The reality, he said, is that content platforms have proliferated far beyond the days when broadcasting was the only game in town. Content is king, he said, particularly high-quality, high-value content—Mad Men, Game of Thrones, Downton Abbey, sports programming, local news—that is becoming more expensive to produce, particularly as the ad pie is being sliced and diced.
"I worry the FCC is desperately clinging to existing rules—rules that were written prior to the digital revolution, prior to Wi-Fi, and prior to the Internet," he said.
He conceded that many of the rules were the result of statute, but that there was more the FCC could do and needed to do, or not to do, to start running with the ostriches rather than joining them in the head-burying department.
He broke out those concerns by category.
Broadcast Ownership. O'Rielly took aim at FCC chairman Tom Wheeler's decision to combine the 2010 and 2014 statutorily-mandated regulatory reviews into one, now targeted for June 2016. "I worry the FCC is desperately clinging to existing rules—rules that were written prior to the digital revolution, prior to Wi-Fi, and prior to the Internet," he said. "I would challenge anyone to look in the mirror and with a straight face say that we need to tighten the media ownership rules..." he said. "But instead of helping these struggling stations, the FCC effectively outlawed JSAs in the media ownership order earlier this year and gave the existing JSAs in the marketplace a short time to unwind. This tightened, rather than loosened, the ownership rules. And the FCC did this without even giving a sideways glance at the underlying duopoly rule."
He cited Sinclair's restructuring of its deal to buy Allbritton stations which the FCC still has not weighed in on after a year, calling it a devastating example of the FCC's "misguided" decision on JSAs. "Sinclair Broadcasting announced its intention to turn in three television station licenses to the FCC because they were unable to operate these stations without the JSA structure or sell them," he said. "In other words, these stations are going dark and television viewers in two markets are being harmed with the loss of three local stations."

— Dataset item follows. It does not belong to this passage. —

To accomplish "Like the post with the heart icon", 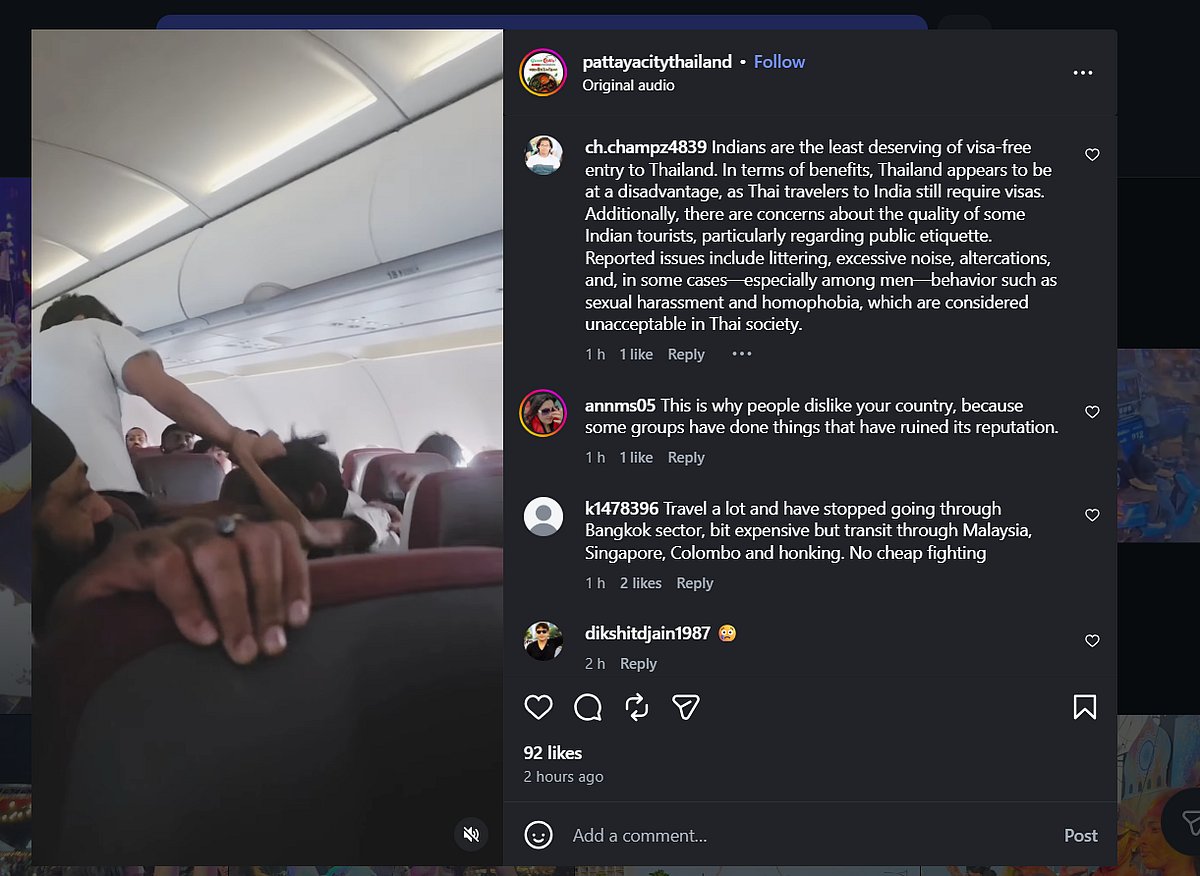I will (538, 708).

Sinclair said it was doing so to try and get the FCC's approval before a July deadline for either party to bail on the deal. He also said the FCC should not finalize its proposal to scrap the UHF discount unless it does so as part of an overall review of the ownership rules.
Sports blackout rule. The FCC has already voted unanimously in December to propose getting rid of the Sports Blackout Rule, but the issue has heated up as of late as stakeholders backing that decision are looking for an order to be circulate so it can be officially scrapped. The rule prevents pay providers from carrying games blacked out on broadcast TV due to league policies having to do with keeping stadiums filled. Since the leagues can still prevent that carriage contractually, O'Rielly says that is one FCC rule that could be changed "without having any demonstrable effect." Broadcasters and the NFL argue otherwise. "Instead of using the FCC as a tool to protect the NFL and its revenues, the league and local broadcasters should continue to find ways to ensure consumers have access to content."
MVPDs. O'Rielly says the FCC should not try to force a la carte, saying the marketplace is already moving in that direction in response to consumers. But he also suggests the FCC should not get into the middle of retrans—cable operators have been pushing the commission for retrans reforms. "[T]he FCC should avoid becoming involved in rate disputes for video offerings," he says. "The Commission is ill-equipped to determine fair market rates."
He also said the FCC should initiate a rulemaking to reform the FCC's effective competition finding, saying the FCC standard is "unnecessarily onerous."
Online video distribution. O'Rielly warned the FCC against "reflexively" applying legacy regs to online video distributors, saying it would undermine the fledgling services and limit the "valuable competition" they provide.